234 pointsby networked3 days ago14 comments
  • versteegen5 hours ago
    The objective function here defines a Markov random field (MRF) with boolean random variables and certain local statistics of nearest neighbours, either uniform if the target is a white image, or varying with location to produce an image. MRFs define Gibbs probability distributions, which you can sample from (which will already produce a good image here) or perform gradient ascent on to reach a local maxima. The negative log-likelihood of the MRF distribution is equal to the loss function of the original optimisation problem, so the maximum likelihood estimate (MLE) (there will often be multiple due to symmetry) of the MRF is the optimal solution(s) to the original problem. (But in general the MLE can look completely different to a sample.)

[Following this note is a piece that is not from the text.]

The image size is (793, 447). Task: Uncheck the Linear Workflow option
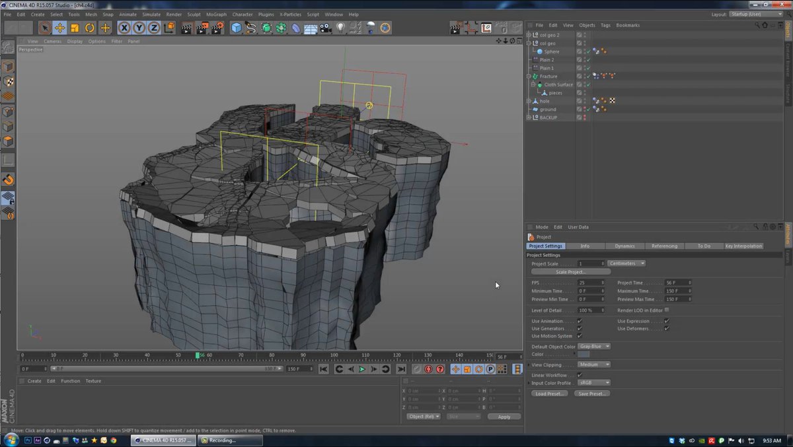tap(580, 375)
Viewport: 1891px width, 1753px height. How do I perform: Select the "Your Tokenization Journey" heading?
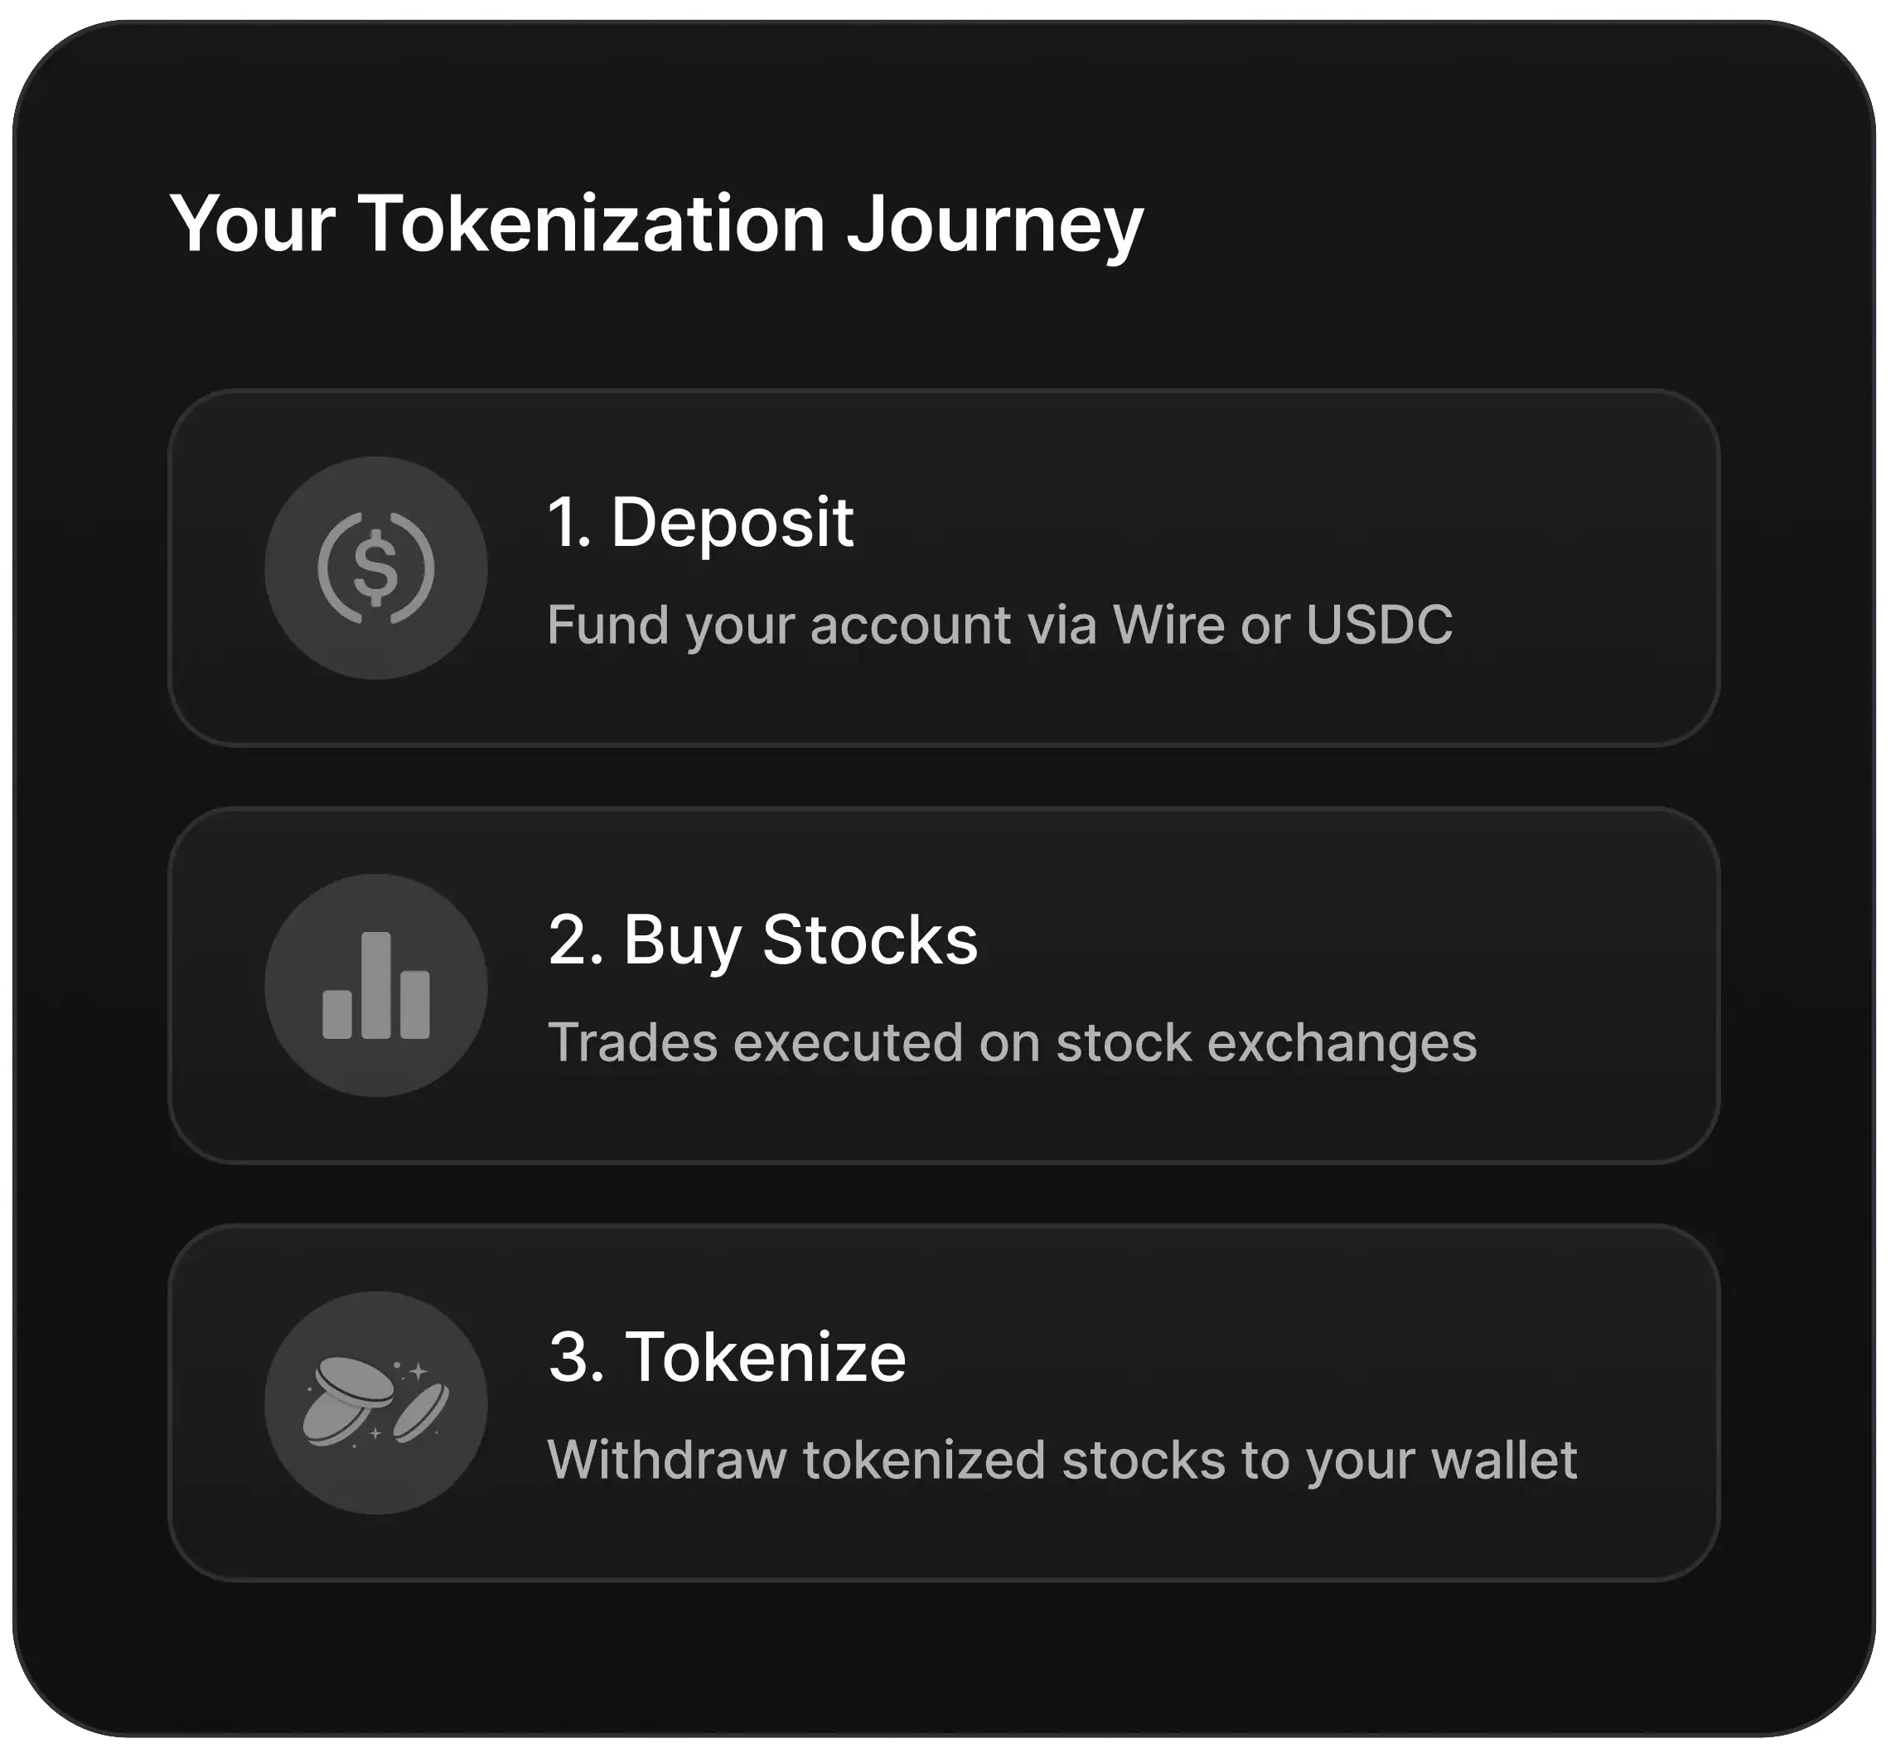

    The statistics are 9th-order (of 3x3 blocks of pixels) but of a simple form which are hardly more expressive than 2nd-order nearest neighbour statistics (in terms of the different textures that they can reproduce) which are well known. In the approximate case where you only care about the average value of each pixel I think it would collapse to 2nd-order. Texture synthesis with MRFs with local statistics is discretized (in space) Turing reaction-diffusion. I did my PhD on this topic.

    Probably the most influential early paper on this kind of simple texture model, where you will see similar patterns, is:

    Cross & Jain, 1983, PAMI, Markov Random Field Texture Models

  • dvh10 hours ago
  • drofnarc4 hours ago
    I'm so glad to see others working on this. I've attempted it too, but not with any measure of success.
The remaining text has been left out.